Against this background, the Cognitive Computational Neuroscience (CNN) Research Unit aims to become, for the national and international scientific and biomedical community, a benchmark of technology transfer in the field of cognitive neuroscience, thanks to collaborations with historic university institutions and scientific clinics and, equally importantly, partnerships with innovative companies operating in the biomedical field.
The Unit adopts an integrated approach to cognitive neuroscience, embracing all aspects, from experimental research to clinical applications, and focusing, in particular, on the immediate technological transfer of research ideas. The aim is to ensure that, through an innovative and effective approach, the results of research carried out by the Unit are rapidly applied within the medical and healthcare field.
The CNN Research Unit has the following main aims:
– to develop and validate new digital screening, monitoring and rehabilitation tools for cognitive disorders, so as to encourage better use of limited financial resources and move diagnostic and therapeutic pathways away from the hospital setting directly to the patient’s home.

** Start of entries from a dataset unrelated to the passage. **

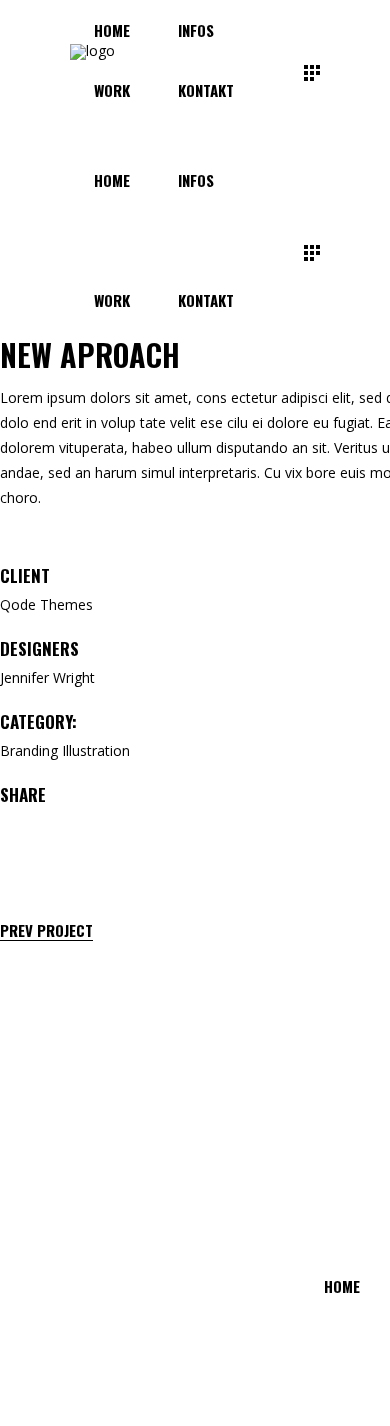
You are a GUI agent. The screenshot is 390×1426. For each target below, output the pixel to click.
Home (342, 1286)
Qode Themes (46, 604)
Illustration (96, 750)
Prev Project (46, 930)
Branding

– to develop and validate models for interpreting cognitive-behavioral profiles in subjective cognitive decline, since such models, based on neuropsychological data, might make it possible to predict possible negative medium- and long-term outcomes and thus allow early identification of healthy at-risk populations that could be referred for preventive programs; accordingly, they could also allow cost savings and healthcare promotion.
– to develop and validate models for predicting the risk of negative cognitive and psychosocial outcomes in frail patients with chronic disease, since such models, based on psychosocial fragility and vulnerability indices, might make it possible to monitor the bio-psycho-social profiles of individual patients, identifying their needs and referring them for targeted care pathways with the ultimate aim of increasing the well-being of society as a whole.